Photo via @PickSixPreviews Twitter.

Two nights ago at 6PM EST, college sports coverage entered into a new era with the arrival of the SEC Network. The SEC Network will take the most storied conference in college sports and turn it into a 24-hour channel that will air 160 basketball games, 40 volleyball games, 45 football games, 50 softball games, 75 baseball games, and 25 women’s soccer games as well as original content ranging from talk shows to Hard Knocks-esque documentaries.

But one sport that is blatantly absent on the SEC Network and in the SEC is men’s soccer.

Just two teams in the SEC boast NCAA Men’s Soccer teams, the Kentucky Wildcats and South Carolina Gamecocks, who both play in Conference USA due to the lack of in-conference teams.

One of the reasons that SEC schools do not have men’s teams is because, under Title IX, a school must offer two more women’s sports teams than men’s sports teams. However, increased revenue generated by the SEC Network could give schools the ability to add another women’s sport and subsequently add men’s soccer. The number of sports a school offer has more to do with revenue then it does with what is demanded by fans.

However, a major misconception and obstacle in the addition of men’s college soccer in the SEC stems from this train of thought – that the Southeastern United States, and, more importantly, the SEC wouldn’t support collegiate men’s soccer teams.

That statement couldn’t be further from the truth, and all you have to do is look at the rise of soccer across the country and, specifically, in the South.

Major League Soccer averages higher fan attendance numbers than both the NBA and NHL. Let me repeat that.
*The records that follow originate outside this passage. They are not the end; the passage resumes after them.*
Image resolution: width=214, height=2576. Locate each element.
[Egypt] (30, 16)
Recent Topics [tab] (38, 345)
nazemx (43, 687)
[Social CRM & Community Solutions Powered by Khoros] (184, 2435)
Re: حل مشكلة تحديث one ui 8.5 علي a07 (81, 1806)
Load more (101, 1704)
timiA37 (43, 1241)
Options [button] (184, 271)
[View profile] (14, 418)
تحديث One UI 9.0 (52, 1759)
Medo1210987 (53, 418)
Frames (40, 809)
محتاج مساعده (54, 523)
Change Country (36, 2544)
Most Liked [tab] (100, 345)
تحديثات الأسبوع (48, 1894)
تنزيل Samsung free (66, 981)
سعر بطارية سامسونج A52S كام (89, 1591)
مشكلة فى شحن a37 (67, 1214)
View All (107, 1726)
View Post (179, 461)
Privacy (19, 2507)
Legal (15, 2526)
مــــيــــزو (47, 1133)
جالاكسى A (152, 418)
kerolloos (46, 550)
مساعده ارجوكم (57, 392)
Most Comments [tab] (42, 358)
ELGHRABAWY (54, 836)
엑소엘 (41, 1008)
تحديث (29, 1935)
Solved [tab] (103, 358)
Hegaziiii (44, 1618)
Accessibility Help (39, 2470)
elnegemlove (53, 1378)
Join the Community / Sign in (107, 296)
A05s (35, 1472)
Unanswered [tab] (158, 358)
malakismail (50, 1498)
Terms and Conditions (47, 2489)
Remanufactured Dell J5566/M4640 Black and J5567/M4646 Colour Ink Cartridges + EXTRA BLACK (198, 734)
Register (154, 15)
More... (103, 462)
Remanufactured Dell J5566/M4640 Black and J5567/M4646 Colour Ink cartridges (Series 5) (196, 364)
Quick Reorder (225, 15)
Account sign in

Major League Soccer averages higher fan attendance numbers than both the NBA and NHL. That’s not an opinion that soccer is on the rise; that is a statistical fact.

MLS continues to sign ground-breaking television deals with NBCSports and ESPN and is finally re-expanding into the Southeast with future MLS franchises like Orlando City SC (2015), Atlanta FC (2017), and Miami (Pending).

Look even closer at teams like fourth-division NPSL side Chattanooga FC, who average over 2200 fans a game and brought in 8878 fans – higher attendance than the average for all but the top four minor league baseball teams, all but the top six Arena Football League teams, and higher than the average attendance for every team in the NBA D-League – for a fourth-division semi-final game. Chattanooga lost in the NPSL final to the New York Red Bulls U-23.

But soccer teams aren’t just spread out over the south randomly; several are near major SEC schools.

Sporting Kansas City (MLS), as well as several other Kansas City and St. Louis based lower-division teams, are just under two hours from the University of Missouri. The Houston Dynamo (MLS) is around an hour and a half from Texas A&M University; FC Dallas (MLS) is just over two and a half hours away from the Aggies. Florida is a hotbed for high-attendance boasting, lower-division soccer teams like the Tampa Bay Rowdies and Fort Lauderdale Strikers, but Orlando SC (MLS) is approximately an hour and half away from the University of Florida.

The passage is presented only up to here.